Using the residuals \(e_t\), estimate \(\rho\) using the formula
\[ \hat{\rho}=\frac{\sum_{t=2}^ne_{t-1}e_t}{\sum_{t=2}^ne_t^2} \]
Using the estimated \(\rho\), you may now compute \(y_t^*=y_t-\hat{\rho}y_{t-1}\) and \(X_t^*=X_t-\hat{\rho}X_{t-1}\).
You may now regress \(y_t^* = \beta_0^* +\beta_1 X_t^* +\delta_t\) using OLS to obtain \(\hat{\beta_0}^*\) and \(\hat{\beta_1}\). Obtain \(\hat{\beta}_0=\hat{\beta}_0^*/(1-\hat{\rho})\).
Calculate \(\hat{y}=\hat{\beta}_0+\hat{\beta}_1X_t\) and get the new residuals, \(a_t=y_t-\hat{y}_t\).
Go back to step (2), estimate a new \(\rho\) using the residuals \(a_t\).
Repeat the process until the difference between two successive estimates of \(\rho\) is small (0.01 or 0.005)
Here in Stat 136, we are only focused on linear models without autocorrelations.
Some notes for your research project:
- Use only cross-sectional data. NO NEED to perform tests for autocorrelation for this type of data.

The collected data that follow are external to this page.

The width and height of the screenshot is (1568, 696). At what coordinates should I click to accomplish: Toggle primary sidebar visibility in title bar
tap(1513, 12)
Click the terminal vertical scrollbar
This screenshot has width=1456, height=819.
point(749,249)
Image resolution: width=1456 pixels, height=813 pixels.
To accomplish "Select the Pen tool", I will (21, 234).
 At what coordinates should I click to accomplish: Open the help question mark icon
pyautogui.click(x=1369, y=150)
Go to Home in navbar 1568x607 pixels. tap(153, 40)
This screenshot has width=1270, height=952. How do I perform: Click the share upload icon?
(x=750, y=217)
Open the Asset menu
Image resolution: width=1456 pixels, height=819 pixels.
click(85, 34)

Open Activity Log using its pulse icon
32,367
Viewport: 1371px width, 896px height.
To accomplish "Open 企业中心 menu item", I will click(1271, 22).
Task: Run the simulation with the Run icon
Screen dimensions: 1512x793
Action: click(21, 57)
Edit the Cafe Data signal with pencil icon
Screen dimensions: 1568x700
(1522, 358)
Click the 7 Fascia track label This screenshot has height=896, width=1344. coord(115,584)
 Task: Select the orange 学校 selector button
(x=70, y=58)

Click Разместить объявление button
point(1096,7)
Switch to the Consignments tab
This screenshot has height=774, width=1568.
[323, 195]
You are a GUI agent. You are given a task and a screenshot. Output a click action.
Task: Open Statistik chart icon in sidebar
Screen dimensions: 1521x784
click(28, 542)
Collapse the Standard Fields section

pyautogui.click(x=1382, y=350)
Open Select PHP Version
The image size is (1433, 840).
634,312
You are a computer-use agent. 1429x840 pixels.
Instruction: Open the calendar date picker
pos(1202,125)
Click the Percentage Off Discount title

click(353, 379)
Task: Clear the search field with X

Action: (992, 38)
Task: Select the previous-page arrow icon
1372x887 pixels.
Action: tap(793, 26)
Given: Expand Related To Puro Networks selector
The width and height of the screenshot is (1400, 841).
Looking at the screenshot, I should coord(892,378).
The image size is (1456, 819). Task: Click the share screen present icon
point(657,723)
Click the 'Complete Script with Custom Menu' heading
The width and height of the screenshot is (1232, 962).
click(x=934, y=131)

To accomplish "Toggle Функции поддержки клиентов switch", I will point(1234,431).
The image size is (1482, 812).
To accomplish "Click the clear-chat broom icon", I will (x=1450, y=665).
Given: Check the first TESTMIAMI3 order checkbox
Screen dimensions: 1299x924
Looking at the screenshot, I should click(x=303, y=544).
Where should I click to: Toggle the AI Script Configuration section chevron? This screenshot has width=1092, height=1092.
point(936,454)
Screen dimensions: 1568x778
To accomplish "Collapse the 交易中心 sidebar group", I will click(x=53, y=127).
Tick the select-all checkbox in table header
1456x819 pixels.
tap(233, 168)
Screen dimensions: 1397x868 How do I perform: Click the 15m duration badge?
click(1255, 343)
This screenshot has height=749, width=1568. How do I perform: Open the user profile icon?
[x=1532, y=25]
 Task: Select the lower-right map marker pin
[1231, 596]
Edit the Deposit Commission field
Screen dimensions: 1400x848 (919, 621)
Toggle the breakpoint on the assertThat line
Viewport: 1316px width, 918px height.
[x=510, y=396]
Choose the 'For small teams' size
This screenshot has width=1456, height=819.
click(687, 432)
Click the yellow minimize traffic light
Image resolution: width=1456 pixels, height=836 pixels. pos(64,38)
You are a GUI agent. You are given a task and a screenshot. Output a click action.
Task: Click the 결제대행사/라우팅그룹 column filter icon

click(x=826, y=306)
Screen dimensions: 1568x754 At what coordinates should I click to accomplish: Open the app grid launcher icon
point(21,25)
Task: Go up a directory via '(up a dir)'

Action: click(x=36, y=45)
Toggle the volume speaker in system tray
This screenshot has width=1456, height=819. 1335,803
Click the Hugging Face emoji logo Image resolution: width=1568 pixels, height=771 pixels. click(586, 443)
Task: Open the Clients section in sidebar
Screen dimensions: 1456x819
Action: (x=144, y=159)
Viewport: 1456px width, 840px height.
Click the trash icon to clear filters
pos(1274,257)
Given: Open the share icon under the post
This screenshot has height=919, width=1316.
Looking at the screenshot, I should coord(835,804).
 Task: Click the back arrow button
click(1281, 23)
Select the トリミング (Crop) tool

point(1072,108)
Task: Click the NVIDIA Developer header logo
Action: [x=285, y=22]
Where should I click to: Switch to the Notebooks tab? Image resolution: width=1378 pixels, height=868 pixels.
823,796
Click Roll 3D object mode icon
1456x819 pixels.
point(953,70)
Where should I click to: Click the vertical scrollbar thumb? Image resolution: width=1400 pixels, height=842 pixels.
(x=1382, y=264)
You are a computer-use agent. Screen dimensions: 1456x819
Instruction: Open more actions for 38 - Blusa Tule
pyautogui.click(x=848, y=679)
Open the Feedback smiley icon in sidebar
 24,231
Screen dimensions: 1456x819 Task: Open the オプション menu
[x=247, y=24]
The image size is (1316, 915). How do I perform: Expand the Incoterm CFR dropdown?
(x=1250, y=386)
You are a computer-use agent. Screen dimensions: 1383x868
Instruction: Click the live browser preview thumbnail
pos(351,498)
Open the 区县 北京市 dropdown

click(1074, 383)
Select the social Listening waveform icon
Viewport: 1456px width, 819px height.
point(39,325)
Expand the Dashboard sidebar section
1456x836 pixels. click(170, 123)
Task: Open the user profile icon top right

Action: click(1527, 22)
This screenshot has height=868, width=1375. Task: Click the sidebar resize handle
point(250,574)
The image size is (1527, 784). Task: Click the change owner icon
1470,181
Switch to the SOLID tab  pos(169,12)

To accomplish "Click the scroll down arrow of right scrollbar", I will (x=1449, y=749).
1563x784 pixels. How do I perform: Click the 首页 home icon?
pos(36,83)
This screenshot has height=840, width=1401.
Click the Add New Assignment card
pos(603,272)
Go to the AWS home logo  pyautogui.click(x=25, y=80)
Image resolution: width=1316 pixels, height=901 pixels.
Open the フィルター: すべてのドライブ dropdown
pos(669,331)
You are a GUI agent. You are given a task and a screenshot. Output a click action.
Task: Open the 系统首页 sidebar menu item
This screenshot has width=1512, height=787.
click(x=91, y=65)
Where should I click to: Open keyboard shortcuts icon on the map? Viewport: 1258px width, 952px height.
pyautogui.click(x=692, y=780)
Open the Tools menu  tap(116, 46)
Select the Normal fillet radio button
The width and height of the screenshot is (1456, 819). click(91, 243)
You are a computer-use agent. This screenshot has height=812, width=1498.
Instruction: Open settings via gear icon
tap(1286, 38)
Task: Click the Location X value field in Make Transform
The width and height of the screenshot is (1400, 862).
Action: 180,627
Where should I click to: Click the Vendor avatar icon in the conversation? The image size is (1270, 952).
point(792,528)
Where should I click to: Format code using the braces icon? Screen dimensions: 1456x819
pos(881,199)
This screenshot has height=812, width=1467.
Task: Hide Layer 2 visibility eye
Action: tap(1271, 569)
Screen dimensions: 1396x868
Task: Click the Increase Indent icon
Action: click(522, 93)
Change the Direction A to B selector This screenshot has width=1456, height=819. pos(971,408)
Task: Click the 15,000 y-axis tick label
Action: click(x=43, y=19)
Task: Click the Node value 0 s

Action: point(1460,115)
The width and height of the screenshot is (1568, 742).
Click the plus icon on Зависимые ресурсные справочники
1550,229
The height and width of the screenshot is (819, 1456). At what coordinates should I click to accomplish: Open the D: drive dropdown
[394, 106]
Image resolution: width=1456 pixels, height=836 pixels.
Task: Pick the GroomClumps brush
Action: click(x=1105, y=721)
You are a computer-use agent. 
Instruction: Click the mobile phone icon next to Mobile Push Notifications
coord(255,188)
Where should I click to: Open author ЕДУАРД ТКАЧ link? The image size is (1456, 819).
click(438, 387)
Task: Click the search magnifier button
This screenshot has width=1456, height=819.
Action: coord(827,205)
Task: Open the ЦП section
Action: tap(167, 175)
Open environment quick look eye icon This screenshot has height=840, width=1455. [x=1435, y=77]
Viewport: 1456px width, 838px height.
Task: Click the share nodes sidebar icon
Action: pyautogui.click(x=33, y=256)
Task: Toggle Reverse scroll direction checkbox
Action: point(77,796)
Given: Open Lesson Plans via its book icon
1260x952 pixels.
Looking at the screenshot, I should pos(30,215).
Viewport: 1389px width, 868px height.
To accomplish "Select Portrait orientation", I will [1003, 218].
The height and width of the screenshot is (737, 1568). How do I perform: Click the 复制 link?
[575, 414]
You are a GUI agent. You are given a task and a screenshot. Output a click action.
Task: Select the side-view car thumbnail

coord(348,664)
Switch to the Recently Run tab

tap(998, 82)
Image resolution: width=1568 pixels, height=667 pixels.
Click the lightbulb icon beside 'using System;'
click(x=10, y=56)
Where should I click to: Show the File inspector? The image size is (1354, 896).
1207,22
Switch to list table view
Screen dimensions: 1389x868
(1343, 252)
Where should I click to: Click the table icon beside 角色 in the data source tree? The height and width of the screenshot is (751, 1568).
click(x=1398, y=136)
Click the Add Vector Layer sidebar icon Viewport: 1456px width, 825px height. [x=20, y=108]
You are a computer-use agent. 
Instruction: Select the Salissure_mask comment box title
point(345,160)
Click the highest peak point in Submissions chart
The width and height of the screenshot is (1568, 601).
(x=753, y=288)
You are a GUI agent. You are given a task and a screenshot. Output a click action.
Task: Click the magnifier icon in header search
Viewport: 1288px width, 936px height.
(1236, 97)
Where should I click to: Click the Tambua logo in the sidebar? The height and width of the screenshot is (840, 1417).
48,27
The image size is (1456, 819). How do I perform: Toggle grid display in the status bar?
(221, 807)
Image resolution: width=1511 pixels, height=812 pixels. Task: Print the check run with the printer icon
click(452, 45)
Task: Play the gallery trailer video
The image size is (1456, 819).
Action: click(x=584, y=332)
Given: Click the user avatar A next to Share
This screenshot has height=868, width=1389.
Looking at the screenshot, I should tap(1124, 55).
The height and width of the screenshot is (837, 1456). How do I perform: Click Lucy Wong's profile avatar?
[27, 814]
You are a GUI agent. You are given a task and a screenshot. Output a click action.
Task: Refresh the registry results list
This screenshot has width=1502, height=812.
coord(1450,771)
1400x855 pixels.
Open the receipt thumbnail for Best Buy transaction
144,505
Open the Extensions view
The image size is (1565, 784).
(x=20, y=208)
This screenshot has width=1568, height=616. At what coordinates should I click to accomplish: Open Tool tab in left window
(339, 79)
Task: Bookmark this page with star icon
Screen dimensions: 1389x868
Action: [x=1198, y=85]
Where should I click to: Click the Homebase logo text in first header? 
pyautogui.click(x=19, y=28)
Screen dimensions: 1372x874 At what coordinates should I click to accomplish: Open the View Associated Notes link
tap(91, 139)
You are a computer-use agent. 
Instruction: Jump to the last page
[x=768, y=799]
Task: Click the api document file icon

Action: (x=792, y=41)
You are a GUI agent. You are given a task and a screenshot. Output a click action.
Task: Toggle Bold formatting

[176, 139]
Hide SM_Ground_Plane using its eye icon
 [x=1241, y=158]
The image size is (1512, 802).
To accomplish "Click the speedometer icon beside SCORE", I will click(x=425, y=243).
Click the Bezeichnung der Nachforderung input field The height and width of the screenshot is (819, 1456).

- If you obtained a dataset with observations taken at equal time intervals (time series data), but you feel that there is no autocorrelation, only then you should use the tests for autocorrelation.
- It is not expected for you to perform GLS and the Cochrane-Orcutt procedure if autocorrelation is present. Instead,just FIND ANOTHER DATASET or topic that has no autocorrelation.